Joe has another fit and each time they seem to intensify. I massage his hands to calm him down.

‘I’m suffering,’ he tells me but he’s laughing. ‘I’m dying here.’

‘Think of the moments when you experienced joy in your life.’

‘You mean before my mother died? – Or more recently? With Julie…I feel joy with you too.’

Inside I’m warmed…in the moment no other person is more important to me than Joe.

‘I’ll have to keep in life at least until the end of the month so I can pay you back.’

‘At least that’s something – you in life until the end of the month! Is that a guarantee?’

‘Even if I don’t make it, Julie will get my paycheck. I’ll make up some story that it’s for a radio or something that you got for me. Don’t tell her you gave me money.’

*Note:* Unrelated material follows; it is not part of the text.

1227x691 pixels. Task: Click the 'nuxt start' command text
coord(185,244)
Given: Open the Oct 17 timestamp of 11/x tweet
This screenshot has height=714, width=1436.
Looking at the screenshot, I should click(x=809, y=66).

‘But I want you in life – at least until the end of the month!’

Once in Port Louis, I give Joe the money for his medication.

‘I’m coming with you,’ I tell him.

‘Where I’m going you can’t come. I promise to meet you in the Jardin later.’

If I manage to keep Joe in life a while longer I’ve done my job – of providing the good self-object for Joe to internalize and feel good about him-self.

I realize much later that I’d given Joe enough money for a heroin fix, with a little bit left over for bus fare.

I haven’t encountered Joe since that day. I ask about him from others and hear that he’s still in life…for the moment… or possibly until the end of the month when he needs to pay me back for the money I’ve loaned him. The end of the month is only a few days away…

What do I do with the others like Joe, who trust me, to come with me? Do I lead them into futile bus rides to a treatment center that can’t take them in and must turn them away? It seemed to have been a grave error of judgement on my part and I have learned from the experience. And the counsellor was right – in that Joe knows more about what goes on here than I do – as he’s been in treatment before. I’ll have to listen more closely and trust that the addict’s experience of the system of treatment is more clued in than mine. Both Joe and Julie don’t seem to have much faith in it.

What makes you turn your face away from some of the most vulnerable people in society?

● All names have been changed to protect the identities of the persons involved. Some of the narrative is not verbatim and has been condensed for clarity and brevity in construction.